Irene Bedard's film debut is also her first and only live-action starring role. She would also provide the voice of Disney's Pocahontas.
This is the third feature film in over 70 years to have an entire indigenous cast. The other two are silent films: In The Land of The Headhunters and The Daughter of Dawn.
The real-life Mary Brave Woman appears during the peyote ceremony and is credited as "Traditional Singer."
Mary was 18 at the time of Wounded Knee, Irene Bedard portrayed her at age 26.

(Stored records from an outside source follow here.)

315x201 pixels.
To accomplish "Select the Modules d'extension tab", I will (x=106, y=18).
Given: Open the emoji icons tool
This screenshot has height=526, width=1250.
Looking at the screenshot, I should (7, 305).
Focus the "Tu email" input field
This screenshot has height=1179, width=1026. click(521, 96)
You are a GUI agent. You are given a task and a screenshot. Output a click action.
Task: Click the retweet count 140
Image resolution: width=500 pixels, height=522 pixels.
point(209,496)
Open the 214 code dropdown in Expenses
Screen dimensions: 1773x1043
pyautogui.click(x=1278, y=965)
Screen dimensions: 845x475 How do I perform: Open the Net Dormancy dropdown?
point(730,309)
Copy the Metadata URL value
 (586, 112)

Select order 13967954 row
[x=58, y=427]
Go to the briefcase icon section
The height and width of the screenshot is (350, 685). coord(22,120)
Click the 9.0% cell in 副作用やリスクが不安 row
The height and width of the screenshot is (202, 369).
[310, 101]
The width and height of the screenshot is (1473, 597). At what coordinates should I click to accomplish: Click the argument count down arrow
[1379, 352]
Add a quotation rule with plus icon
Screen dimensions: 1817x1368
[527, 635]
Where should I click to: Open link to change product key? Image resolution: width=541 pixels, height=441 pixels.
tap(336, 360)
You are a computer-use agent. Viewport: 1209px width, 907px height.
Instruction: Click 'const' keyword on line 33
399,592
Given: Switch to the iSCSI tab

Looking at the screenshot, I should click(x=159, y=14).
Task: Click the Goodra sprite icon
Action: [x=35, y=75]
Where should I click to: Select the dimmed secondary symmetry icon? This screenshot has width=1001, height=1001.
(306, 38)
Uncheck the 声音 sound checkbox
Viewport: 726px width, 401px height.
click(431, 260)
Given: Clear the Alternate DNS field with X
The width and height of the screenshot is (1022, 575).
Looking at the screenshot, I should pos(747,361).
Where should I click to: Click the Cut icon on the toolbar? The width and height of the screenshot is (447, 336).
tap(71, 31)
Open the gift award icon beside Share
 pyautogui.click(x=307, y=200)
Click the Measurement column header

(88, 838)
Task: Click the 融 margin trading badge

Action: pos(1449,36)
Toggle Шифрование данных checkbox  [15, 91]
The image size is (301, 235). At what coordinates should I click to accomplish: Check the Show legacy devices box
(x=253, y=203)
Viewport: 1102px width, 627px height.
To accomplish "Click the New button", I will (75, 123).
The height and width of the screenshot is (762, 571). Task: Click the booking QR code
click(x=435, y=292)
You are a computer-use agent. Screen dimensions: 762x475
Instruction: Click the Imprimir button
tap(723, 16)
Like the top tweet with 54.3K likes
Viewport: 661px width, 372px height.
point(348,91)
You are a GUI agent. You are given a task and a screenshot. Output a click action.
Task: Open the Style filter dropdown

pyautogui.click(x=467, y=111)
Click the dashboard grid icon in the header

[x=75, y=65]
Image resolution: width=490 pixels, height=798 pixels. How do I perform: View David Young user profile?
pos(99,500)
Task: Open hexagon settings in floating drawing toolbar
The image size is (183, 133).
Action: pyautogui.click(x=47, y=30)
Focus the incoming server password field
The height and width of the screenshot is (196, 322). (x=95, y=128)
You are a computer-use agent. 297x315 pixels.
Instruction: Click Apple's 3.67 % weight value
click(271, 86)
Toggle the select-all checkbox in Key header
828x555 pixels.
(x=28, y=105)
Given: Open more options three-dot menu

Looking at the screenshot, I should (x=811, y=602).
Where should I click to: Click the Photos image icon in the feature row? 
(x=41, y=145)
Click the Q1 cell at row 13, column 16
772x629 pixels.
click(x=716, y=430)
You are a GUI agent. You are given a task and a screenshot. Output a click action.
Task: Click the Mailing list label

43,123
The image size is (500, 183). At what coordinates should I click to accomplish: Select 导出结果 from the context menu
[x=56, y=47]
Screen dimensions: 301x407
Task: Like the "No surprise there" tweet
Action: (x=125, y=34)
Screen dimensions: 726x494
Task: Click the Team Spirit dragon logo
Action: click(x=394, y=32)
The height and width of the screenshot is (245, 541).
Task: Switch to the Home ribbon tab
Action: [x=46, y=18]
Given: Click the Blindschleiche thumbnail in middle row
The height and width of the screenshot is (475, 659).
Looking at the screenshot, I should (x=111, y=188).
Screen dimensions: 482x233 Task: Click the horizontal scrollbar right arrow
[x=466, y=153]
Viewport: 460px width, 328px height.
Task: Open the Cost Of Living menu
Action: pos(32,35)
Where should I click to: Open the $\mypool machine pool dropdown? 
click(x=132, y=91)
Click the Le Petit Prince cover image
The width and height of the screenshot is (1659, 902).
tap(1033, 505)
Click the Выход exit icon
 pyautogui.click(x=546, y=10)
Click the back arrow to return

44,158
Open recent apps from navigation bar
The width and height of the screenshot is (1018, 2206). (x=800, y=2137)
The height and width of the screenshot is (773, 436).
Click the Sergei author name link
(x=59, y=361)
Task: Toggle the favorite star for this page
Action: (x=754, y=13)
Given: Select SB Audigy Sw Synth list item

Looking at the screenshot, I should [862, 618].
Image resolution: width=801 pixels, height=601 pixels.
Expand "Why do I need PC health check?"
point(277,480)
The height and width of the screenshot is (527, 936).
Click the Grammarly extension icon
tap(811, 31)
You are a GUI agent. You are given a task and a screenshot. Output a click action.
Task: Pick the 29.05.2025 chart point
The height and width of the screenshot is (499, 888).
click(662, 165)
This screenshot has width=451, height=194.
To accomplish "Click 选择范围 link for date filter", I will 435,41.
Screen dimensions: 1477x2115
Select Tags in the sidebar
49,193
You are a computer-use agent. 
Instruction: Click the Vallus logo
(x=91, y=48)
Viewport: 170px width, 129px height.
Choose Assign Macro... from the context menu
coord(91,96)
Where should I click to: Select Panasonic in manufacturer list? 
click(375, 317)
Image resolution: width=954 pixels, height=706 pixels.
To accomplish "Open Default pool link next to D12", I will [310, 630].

"Mary Crow Dog: Long ago, to end the Indian Wars, the United States made a treaty with Red Cloud and Sitting Bull, the leaders of the Sioux Indian Nations. The paper gave this great Sioux Nation to our grandfathers alone. Our lands began in Canada and stretched south into the Badlands of what would become the Dakotas. At its heart were the Black Hills, sacred to our tribes. We were promised this land was ours, as long as the grass grows and the waters flow. The treaty was signed by President Ulyssey S. Grant. Then General Custer announced there was gold in our Black Hills. He led his Seventh Calvary to protect the miners and the white settlers who swarmed in, and the railroad men, the saloon keepers and the lawyers who followed. They ripped the heart out of our Black Hills, they slaughtered our buffalo and drove our people off the rich prarie into the Badlands. It began for us a time of great darkness. All the dreams of our people seemed to die here, at Wounded Knee, where Custer's men shot down 300 Lakota men, women and children, and threw their bodies into a mass grave. This is where I came to find my soul, which I had lost and which had wandered by itself for many years. This land will be yours the white men said, as long and the grass grows and the waters flow. As long as the grass grows and the waters flow."
"Mary Crow Dog: We were poor, but I didn't know it because we had love and respect."